YOUR INSTRUCTIONS »
Your task is to restate word for word the lines in the material below, from the one with "Task: Click the Print icon in system toolbar" up to and including the one with "This screenshot has height=628, width=360.". Do not carry over the pictures.

THE RECORDS »
== Segment start ==

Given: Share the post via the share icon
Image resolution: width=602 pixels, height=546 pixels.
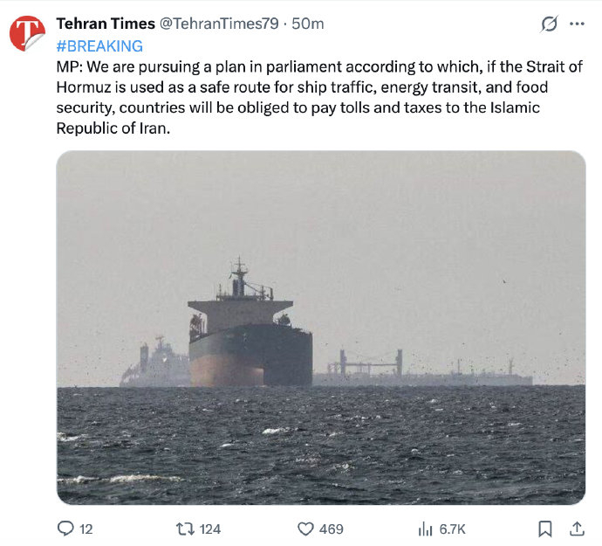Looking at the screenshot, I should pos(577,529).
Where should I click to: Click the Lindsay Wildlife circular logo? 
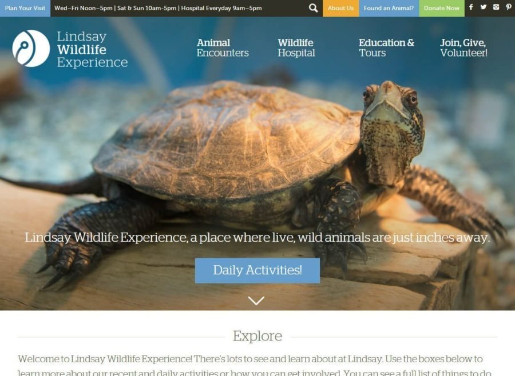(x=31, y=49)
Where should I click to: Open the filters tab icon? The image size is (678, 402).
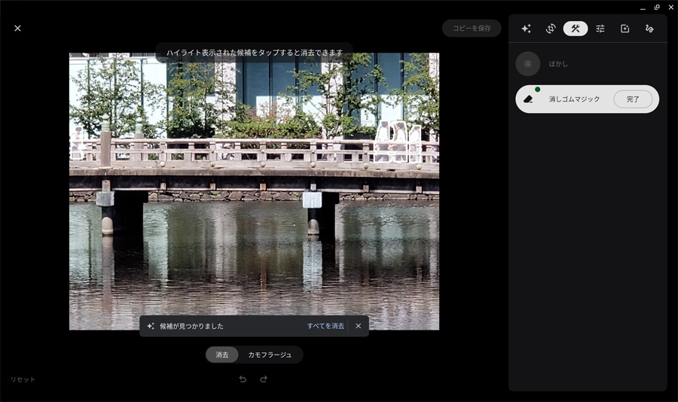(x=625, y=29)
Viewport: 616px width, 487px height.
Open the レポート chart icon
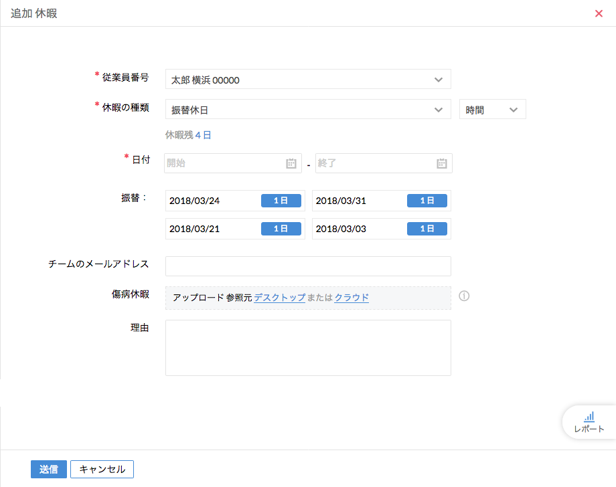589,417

== Segment end ==
== Segment start ==

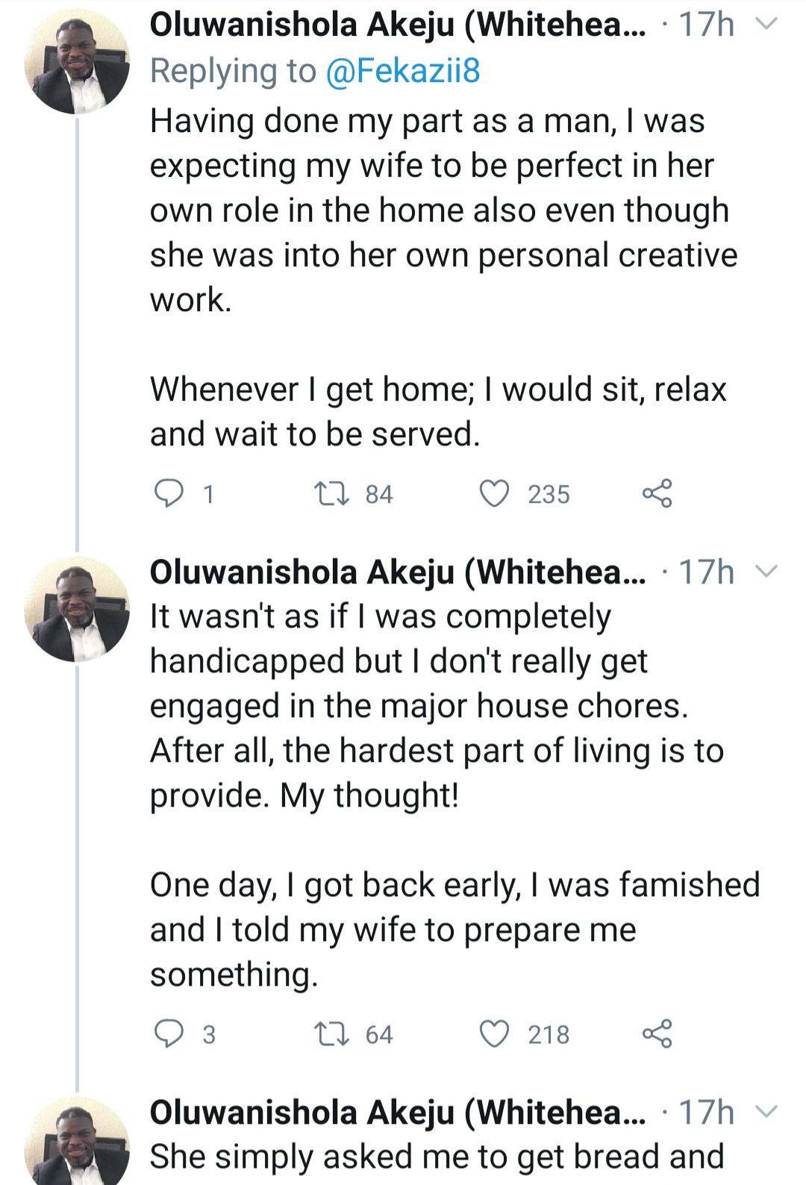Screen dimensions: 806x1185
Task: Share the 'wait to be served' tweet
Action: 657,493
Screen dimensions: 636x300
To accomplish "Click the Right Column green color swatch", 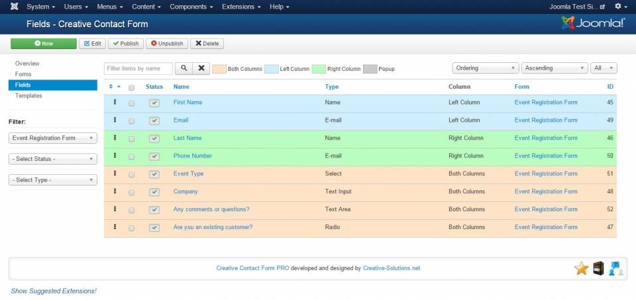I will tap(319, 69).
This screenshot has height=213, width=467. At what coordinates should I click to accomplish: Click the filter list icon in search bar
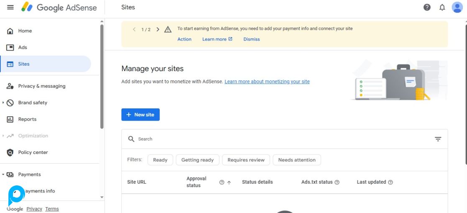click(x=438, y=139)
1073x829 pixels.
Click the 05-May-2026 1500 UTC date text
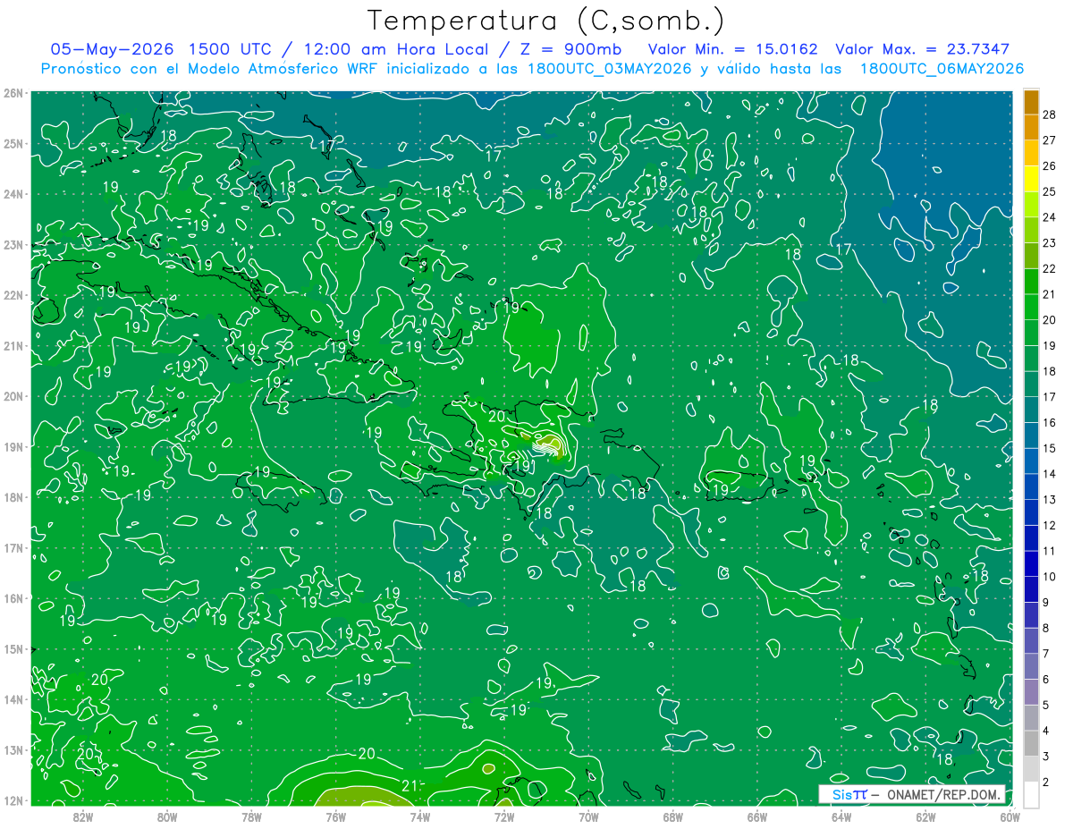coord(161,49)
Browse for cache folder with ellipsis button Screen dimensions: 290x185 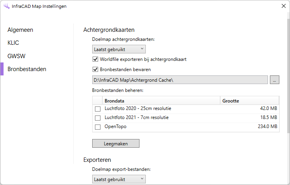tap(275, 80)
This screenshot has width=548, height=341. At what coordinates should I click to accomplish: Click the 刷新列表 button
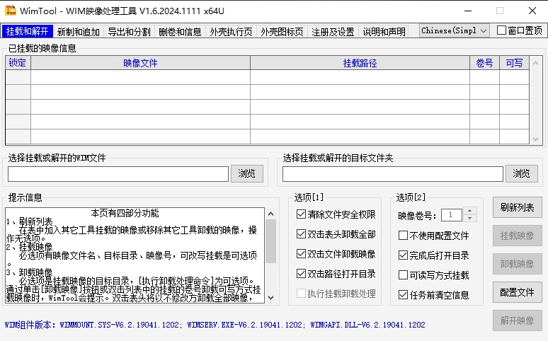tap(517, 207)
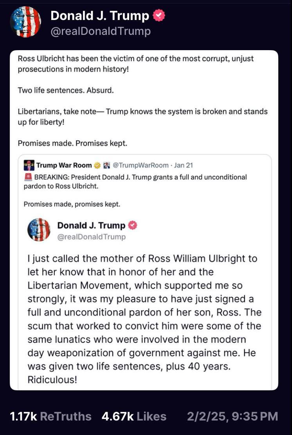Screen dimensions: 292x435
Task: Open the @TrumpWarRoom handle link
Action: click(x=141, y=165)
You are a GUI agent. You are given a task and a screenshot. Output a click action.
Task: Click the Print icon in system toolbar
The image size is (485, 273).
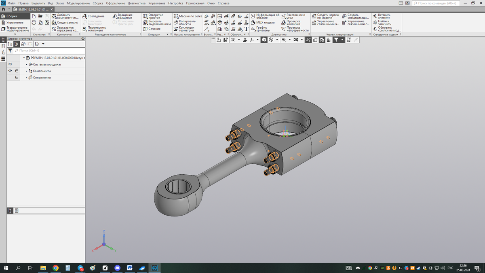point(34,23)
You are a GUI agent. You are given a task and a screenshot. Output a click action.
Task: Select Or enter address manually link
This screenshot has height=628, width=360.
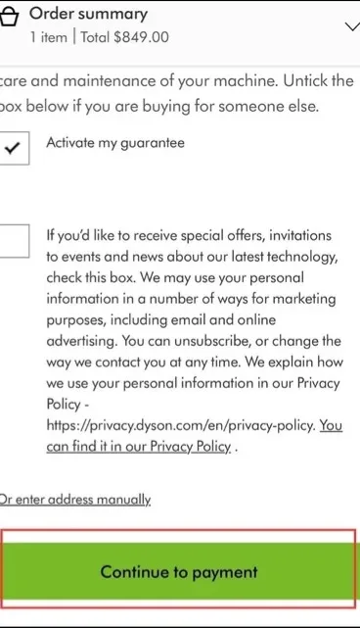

== Segment end ==

SOLUTION TO THIS TASK »
Task: Click the Print icon in system toolbar
The image size is (485, 273).
point(34,23)
You are a GUI agent. You are given a task and a screenshot. Output a click action.
Task: Select Or enter address manually link
This screenshot has height=628, width=360.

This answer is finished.